- Passage shown -
-- Start --

Using Email Writing Styles to Reduce Authorship Identification Workload A Collaboration with the Dyfed Powys Police Cyber Crime Division

The end goal of the collaboration between Cardiff and Dyfed Powys is to produce a data analytics hub.

The hub will take a suspect and identify whether they are the author/operator of one or more possible alias accounts/devices that are already known to be part of criminal activity.

The hub will do this by taking in data from the suspect's "day to day" accounts and devices such as emails, text messages and information from their social media accounts and compare it to similar data from the alias accounts/devices.

It will look at various aspects such as:

  • Writing style
  • Images
  • Connections to other users
  • Location Data

Each capability of the analytics hub ( such as different data sources, different methods of analysing) can be developed in a modular fashion.

This enabled us to focus on one aspect and by the end of the 8 weeks hand over a module that was ready to reduce the workload of the cyber crime unit.

The focus chosen was identifying if a suspect operates one or more ’target’ email accounts by comparing the writing style of the target accounts with the writing style of an account already known to be owned by the suspect.

Our approach to writing prints is based on previous work (Iqbal et al., 2010) which outlined a set of features the researchers believed could characterise people's writing styles. We also added to the list, bringing the total to over 400 total features.

Examples of the features analysed:

  • How many times each character is used.
  • Vocabulary Richness (Yule's K method)
  • Ratio of short words to total words used
  • Do they use an email signature

We looked at these features across a group of emails known to be sent by the same account (a cluster) and produced a "feature print" that consisted of only features that showed statistical significance across the entire cluster.

-- End --

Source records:
-- Start --

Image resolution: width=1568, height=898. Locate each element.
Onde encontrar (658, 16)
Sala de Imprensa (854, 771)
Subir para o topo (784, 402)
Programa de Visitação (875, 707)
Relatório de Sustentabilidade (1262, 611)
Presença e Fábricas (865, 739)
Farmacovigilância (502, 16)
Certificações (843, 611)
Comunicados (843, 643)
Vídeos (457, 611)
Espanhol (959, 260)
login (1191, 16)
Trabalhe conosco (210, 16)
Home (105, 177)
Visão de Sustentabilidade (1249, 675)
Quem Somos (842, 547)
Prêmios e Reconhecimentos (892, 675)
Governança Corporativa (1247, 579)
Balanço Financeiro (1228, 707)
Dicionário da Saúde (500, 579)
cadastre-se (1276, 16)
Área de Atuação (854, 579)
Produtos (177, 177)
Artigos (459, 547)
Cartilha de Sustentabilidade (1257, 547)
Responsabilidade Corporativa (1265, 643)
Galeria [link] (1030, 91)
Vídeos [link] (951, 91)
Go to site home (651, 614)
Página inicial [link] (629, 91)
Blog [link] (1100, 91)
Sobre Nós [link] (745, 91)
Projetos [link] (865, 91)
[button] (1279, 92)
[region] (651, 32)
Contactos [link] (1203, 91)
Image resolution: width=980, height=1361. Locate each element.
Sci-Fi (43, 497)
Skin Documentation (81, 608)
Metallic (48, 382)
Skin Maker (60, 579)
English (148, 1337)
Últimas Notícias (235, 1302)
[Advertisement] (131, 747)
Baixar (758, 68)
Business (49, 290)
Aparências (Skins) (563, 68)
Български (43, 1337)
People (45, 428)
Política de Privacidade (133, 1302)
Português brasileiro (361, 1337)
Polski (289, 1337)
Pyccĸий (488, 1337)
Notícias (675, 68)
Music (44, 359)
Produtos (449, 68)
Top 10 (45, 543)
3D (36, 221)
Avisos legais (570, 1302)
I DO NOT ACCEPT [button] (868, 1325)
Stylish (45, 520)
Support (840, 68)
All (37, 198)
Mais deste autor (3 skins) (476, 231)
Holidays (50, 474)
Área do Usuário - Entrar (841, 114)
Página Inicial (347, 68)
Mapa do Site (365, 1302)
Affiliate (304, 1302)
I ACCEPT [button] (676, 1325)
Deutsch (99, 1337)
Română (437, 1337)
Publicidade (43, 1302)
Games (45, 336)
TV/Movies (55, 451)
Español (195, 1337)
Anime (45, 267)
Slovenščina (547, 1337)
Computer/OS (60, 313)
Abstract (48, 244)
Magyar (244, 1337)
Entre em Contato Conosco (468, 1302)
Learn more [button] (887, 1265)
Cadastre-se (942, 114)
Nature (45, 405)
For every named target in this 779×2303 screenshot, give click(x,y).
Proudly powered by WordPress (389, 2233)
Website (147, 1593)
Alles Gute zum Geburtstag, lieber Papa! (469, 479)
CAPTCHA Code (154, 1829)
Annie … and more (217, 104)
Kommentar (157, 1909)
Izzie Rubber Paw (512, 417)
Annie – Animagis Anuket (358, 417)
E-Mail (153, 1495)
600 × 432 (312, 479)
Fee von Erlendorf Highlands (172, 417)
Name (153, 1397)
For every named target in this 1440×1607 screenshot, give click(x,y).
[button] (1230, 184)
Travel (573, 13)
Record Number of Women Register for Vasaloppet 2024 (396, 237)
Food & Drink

-- End --

- Objective 1 -
Rewrite the passage on authorship identification, starting at "Using Email Writing" and ending at "data analytics hub.", with "data analytics hub" replaced by "data analysis center".
- Objective 2 -
Extract from the entries, word for word, the lines starting at the line that contains "Annie … and more (217, 104)" and ending at the final line of the entries, with both of those lines included.
The text and the entries are unrelated to each other.

- Correct answer 1 -
Using Email Writing Styles to Reduce Authorship Identification Workload A Collaboration with the Dyfed Powys Police Cyber Crime Division

The end goal of the collaboration between Cardiff and Dyfed Powys is to produce a data analysis center.

- Correct answer 2 -
Annie … and more (217, 104)
Kommentar (157, 1909)
Izzie Rubber Paw (512, 417)
Annie – Animagis Anuket (358, 417)
E-Mail (153, 1495)
600 × 432 (312, 479)
Fee von Erlendorf Highlands (172, 417)
Name (153, 1397)
For every named target in this 1440×1607 screenshot, give click(x,y).
[button] (1230, 184)
Travel (573, 13)
Record Number of Women Register for Vasaloppet 2024 (396, 237)
Food & Drink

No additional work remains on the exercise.